Blog by Francis Sullivan, CSSA Chair
Well, the litmus test has arrived. Will the Catholic Church in Australia make a shift towards the estranged and disaffected, or will there be business as usual? After a decade of revelations about sex abuse scandals, criminal convictions, and court-ruled payouts to its victims, the institution limps towards the second assembly of the Plenary Council less unified, less popular, and less certain of itself than ever before. The bishops’ hyper control of the Plenary processes speaks volumes for an organisation under threat, both from within and without. The general disinterest in the Plenary Council from ordinary Catholics and the general community is palpable. Yet, the official line is that the Holy Spirit has something to say if we only stop and listen. So, how will we know if the Spirit has been heard?
Catholics “voting with their feet” is the single most telling aspect of contemporary Catholicism. Under 10 per cent of Catholics choose to worship on a weekend. They have left for multiple reasons, but overall, the institutional Church no longer can hold their interest or passion. Their pursuit of decent and good lives, commitment to raising healthy families and contributing to their communities and workplaces no longer includes a conventional Catholic lifestyle. They want a meaningful existence, and it seems the Church no longer fits the bill. It is as if the God they seek no longer resides in the pews, and the Divine voice is no longer heard in the doctrines and public positions of the institution. There is no point returning home like prodigal children when that home is in a foreign land and time.
Unless this drift of Catholics from the Church is not confronted, understood, and meaningfully addressed, the Plenary Council outcomes will boil down to an “insider talkfest”.
Sociologists have observed the downward trend of allegiance to the Church for decades. Even the much-lauded Second Vatican Council did not alter the momentum of Catholics leaving their practice and dissociation from the public positions of the institution, particularly on matters of sexuality, marriage, and gender identification. It is as if the Church continues to function through a stance of resistance rather than incorporate the benefits of discovery through the human and social sciences into its theology and sacramental practice.
Sadly, the upshot has seen divorced people, same-sex attracted and gender-diverse persons and even those who have used IVF to bring life into the world be placed at odds with a Church that insists life be conducted within a normative framework. The Church’s refusal to accommodate these lived realities marginalises and eventually alienates people. It is humiliating and discriminatory. Nothing could be more contrary to the witness and message of Jesus than a Church culture that leaves people at the margins, judged to be less than others and excluded from the sacramental life.

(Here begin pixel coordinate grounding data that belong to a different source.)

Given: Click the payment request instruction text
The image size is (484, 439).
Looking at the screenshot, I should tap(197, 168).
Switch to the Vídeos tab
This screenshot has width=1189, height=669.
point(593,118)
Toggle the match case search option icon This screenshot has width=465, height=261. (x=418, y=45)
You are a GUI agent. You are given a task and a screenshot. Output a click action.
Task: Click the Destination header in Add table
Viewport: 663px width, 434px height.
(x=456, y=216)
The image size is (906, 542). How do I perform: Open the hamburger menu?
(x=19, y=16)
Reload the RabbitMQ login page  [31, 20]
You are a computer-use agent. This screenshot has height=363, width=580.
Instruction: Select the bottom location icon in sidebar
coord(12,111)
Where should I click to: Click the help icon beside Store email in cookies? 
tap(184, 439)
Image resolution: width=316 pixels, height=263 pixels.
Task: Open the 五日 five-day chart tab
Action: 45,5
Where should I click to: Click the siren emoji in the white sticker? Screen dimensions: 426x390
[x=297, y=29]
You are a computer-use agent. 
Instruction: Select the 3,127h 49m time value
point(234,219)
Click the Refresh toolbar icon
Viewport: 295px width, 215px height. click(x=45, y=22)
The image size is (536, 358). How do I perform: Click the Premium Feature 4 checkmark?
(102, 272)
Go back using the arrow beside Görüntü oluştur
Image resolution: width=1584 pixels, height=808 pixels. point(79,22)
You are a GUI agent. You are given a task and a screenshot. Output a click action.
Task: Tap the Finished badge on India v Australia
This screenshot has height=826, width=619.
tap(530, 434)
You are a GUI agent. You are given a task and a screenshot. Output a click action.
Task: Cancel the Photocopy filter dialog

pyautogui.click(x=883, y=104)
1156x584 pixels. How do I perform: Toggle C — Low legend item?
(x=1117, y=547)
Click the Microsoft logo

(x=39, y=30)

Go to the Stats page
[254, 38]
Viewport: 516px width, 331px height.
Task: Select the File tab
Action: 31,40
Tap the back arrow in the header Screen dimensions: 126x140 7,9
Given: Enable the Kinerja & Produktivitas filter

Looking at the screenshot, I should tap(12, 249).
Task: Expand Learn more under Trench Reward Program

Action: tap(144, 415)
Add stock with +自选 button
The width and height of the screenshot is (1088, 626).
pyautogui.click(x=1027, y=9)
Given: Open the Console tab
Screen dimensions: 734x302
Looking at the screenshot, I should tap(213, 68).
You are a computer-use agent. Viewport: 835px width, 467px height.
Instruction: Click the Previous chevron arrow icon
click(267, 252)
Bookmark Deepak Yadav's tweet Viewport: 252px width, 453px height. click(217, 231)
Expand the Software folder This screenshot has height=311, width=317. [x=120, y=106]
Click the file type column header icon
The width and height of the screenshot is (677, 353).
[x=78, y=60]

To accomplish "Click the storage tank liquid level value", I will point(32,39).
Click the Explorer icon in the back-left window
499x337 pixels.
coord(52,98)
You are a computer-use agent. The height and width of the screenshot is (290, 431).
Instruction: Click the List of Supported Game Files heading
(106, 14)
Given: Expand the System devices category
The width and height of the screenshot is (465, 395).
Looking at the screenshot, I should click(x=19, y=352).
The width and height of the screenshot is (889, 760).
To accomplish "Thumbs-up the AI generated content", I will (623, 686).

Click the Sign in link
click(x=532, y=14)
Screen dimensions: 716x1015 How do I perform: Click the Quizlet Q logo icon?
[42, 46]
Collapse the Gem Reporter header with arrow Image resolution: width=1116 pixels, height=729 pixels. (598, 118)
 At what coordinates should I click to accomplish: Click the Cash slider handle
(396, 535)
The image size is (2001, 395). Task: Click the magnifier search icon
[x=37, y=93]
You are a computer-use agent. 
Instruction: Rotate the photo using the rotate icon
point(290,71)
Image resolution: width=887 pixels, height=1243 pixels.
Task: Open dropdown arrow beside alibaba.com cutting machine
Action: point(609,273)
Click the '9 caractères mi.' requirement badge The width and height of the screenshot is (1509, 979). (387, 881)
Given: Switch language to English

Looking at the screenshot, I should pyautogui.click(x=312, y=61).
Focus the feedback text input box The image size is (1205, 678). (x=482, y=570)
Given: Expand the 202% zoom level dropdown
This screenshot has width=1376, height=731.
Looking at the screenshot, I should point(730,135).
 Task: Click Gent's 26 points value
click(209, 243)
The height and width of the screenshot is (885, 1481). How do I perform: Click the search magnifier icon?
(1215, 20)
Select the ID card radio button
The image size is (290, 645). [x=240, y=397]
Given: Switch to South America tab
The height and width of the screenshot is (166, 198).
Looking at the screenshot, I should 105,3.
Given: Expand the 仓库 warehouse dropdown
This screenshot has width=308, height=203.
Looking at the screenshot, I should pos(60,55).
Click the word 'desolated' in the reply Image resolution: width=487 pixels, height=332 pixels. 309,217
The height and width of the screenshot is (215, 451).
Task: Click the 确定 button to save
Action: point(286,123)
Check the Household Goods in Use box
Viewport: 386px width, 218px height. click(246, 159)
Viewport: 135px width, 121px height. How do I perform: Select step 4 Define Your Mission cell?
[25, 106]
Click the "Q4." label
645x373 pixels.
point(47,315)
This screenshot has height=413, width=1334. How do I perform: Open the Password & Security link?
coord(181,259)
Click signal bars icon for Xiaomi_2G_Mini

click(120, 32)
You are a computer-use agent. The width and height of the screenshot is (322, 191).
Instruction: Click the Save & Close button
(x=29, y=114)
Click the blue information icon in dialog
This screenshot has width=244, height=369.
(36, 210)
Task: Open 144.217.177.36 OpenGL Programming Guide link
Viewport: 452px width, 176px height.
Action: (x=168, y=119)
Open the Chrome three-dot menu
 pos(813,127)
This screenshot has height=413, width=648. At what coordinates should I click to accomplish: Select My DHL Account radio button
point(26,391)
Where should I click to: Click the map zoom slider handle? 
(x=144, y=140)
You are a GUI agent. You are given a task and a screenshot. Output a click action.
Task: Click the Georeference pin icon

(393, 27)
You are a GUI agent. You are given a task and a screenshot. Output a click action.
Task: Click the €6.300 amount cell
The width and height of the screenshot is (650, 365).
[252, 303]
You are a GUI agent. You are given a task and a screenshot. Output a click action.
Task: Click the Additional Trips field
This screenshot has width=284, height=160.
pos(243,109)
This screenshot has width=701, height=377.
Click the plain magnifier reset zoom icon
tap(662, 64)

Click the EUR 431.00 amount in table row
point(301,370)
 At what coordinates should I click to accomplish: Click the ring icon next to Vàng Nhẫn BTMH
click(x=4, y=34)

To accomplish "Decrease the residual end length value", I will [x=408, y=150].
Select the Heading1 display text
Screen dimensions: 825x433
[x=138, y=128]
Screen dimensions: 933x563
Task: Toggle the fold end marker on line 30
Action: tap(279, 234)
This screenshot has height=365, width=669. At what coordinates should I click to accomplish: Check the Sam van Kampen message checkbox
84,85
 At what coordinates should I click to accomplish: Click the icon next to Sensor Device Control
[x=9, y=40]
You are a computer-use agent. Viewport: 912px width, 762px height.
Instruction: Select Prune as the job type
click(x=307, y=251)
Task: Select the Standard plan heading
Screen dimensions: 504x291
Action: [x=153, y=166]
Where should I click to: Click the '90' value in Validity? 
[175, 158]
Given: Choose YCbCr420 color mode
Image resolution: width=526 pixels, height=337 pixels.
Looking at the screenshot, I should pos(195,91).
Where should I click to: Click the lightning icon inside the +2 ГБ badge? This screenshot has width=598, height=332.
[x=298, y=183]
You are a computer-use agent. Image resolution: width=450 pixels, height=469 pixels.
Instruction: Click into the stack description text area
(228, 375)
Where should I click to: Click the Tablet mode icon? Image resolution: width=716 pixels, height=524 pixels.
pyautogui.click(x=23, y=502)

Pope Francis has exhorted us to follow the “missionary impulse”. Yves Congar OP famously said that true reform starts at the margins. Both speak of shifting the normative paradigm. This Second Assembly, despite the heavily orchestrated draft motions, the truncated consultations, the dubious administration of amendments and submissions, can still stand up for those humiliated and hurt by the Church. It can still affirm what theologians articulate as a contemporary Catholic human anthropology where sexuality and gender are no longer barriers to full participation in the communion and ministries of the Church. And it can boldly claim that equality of dignity brings with it equality of rights to participate in a Church that seeks to reflect the Spirit of Jesus to the world.
Related media: Without change Church’s mission is at risk, Plenary reformers say, The Catholic Weekly (2 December 2021)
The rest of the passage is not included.